## ASSIGNMENT
Find the string "KUKA" in the listing and report every line that has it.

## INFORMATION
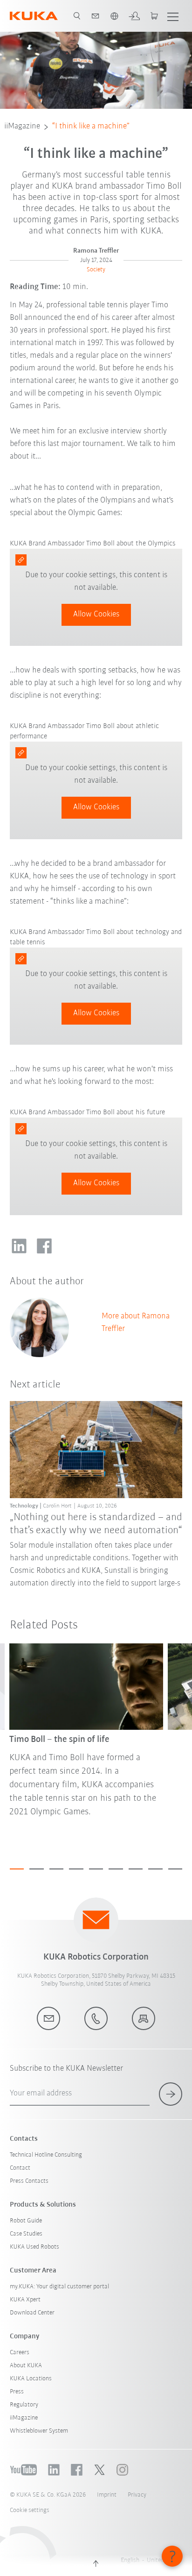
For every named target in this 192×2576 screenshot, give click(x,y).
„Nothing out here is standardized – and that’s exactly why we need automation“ (96, 1524)
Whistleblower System (39, 2430)
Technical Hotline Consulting (46, 2154)
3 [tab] (56, 1868)
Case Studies (26, 2233)
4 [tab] (76, 1868)
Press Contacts (29, 2181)
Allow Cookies (96, 614)
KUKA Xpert (25, 2299)
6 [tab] (116, 1868)
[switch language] (114, 16)
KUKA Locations (31, 2378)
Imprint (107, 2494)
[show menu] (173, 16)
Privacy (137, 2494)
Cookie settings (29, 2510)
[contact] (95, 16)
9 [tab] (175, 1868)
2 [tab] (36, 1868)
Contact (20, 2168)
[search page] (76, 16)
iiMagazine (22, 126)
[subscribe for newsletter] (170, 2094)
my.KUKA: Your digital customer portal (59, 2286)
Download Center (32, 2312)
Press (17, 2391)
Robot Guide (26, 2220)
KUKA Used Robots (34, 2246)
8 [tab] (155, 1868)
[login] (134, 16)
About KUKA (26, 2365)
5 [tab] (96, 1868)
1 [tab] (17, 1868)
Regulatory (24, 2404)
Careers (19, 2352)
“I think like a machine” (91, 126)
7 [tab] (136, 1868)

## TASK OUTPUT
KUKA Xpert (25, 2299)
KUKA Locations (31, 2378)
my.KUKA: Your digital customer portal (59, 2286)
KUKA Used Robots (34, 2246)
About KUKA (26, 2365)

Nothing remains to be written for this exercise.